The House of Lords debated the second reading of the Armed Forces Bill – a general debate on all aspects of the Bill – on Wednesday 6 July. An Armed Forces Bill is required every five years. The last Bill received Royal Assent in November 2006 and therefore a new Bill is required in the 2010-2012 Session
The debate followed a Government statement on Afghanistan.
Issues discussed during the debate on the Bill included:
- the 'military covenant'
- the preparedness of and resources for the armed forces deployed in Afghanistan and Libya
- the call out of reserves
- clinical care and rehabilitation services provision
- military inquests and the role of coroners
- the disciplinary system for services personnel
- the size of the armed forces
- housing for services personnel and their families.
Contributors to the debate
Members of the Lords who contributed to the debate included (use links below to watch/listen to their contributions):
- Lord Dannatt, a former head of the British Army; and Lord Stirrup, former Chief of the Defence Staff.
- Former Defence Ministers Lord Touhig, Parliamentary Under-Secretary of State and Minister for Veterans, Ministry of Defence (2005-06); Lord Lee of Trafford, Parliamentary Under-Secretary of State, Ministry of Defence (1983-86); Lord Freeman, Parliamentary Under-Secretary of State for the Armed Forces (1986-88); Lord Judd, Parliamentary Under-Secretary of State (Navy), Ministry of Defence (1974-76).
Other speakers included:
Lord Selkirk of Douglas, Lord Kakkar, and the Bishop of St Edmundsbury and Ipswich also took part.

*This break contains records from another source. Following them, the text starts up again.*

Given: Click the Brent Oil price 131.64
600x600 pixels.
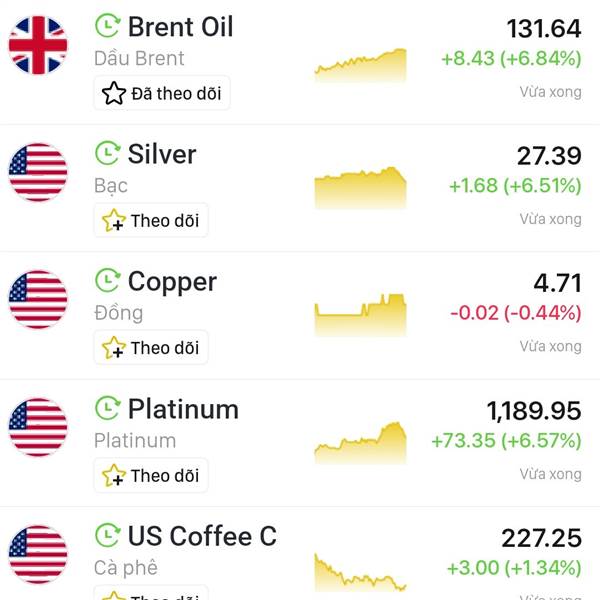Looking at the screenshot, I should 544,29.
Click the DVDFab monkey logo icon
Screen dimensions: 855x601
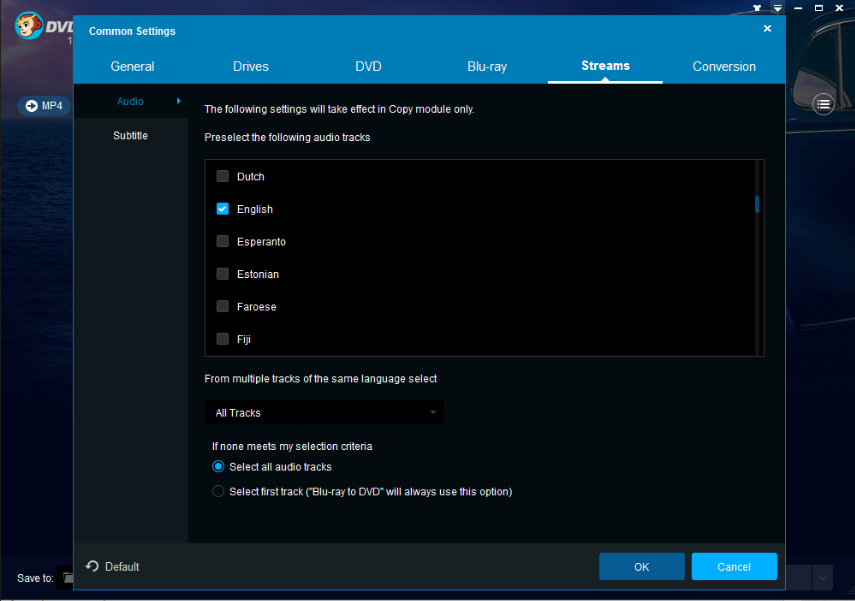tap(29, 25)
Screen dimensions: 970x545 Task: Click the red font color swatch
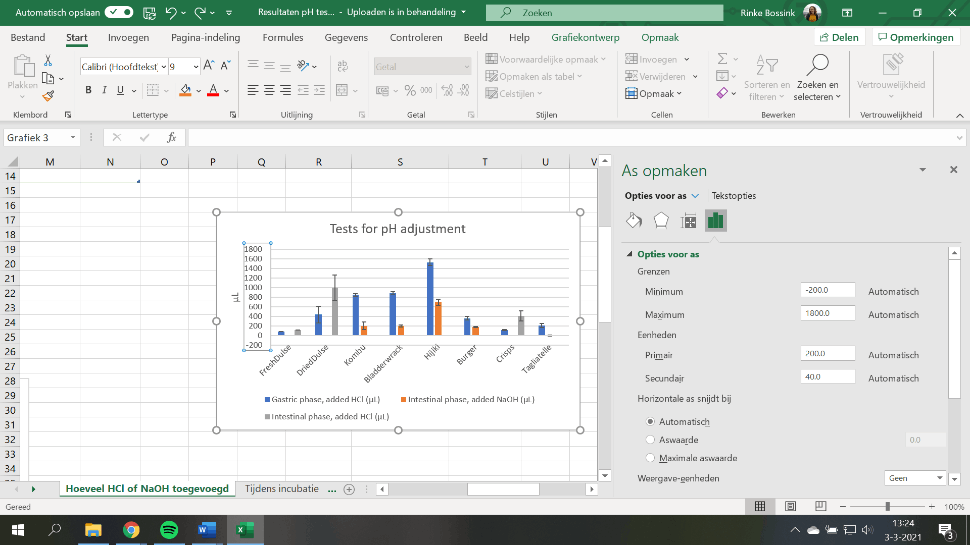[x=213, y=90]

Lord Astor of Hever opened the debate for Government. Lord Rosser responded to the debate on behalf of the Opposition.
The Armed Forces Bill provides the legal basis for the system of military law which exists in the UK, and an opportunity to make any suggested or necessary amendments. It also presents an opportunity to introduce new measures relating to the Armed Forces outside the traditional sphere of Service discipline.
Second reading is the first opportunity for Members of the Lords to debate the main principles and purpose of the Bill and to flag up concerns and areas where they think changes (amendments) are needed.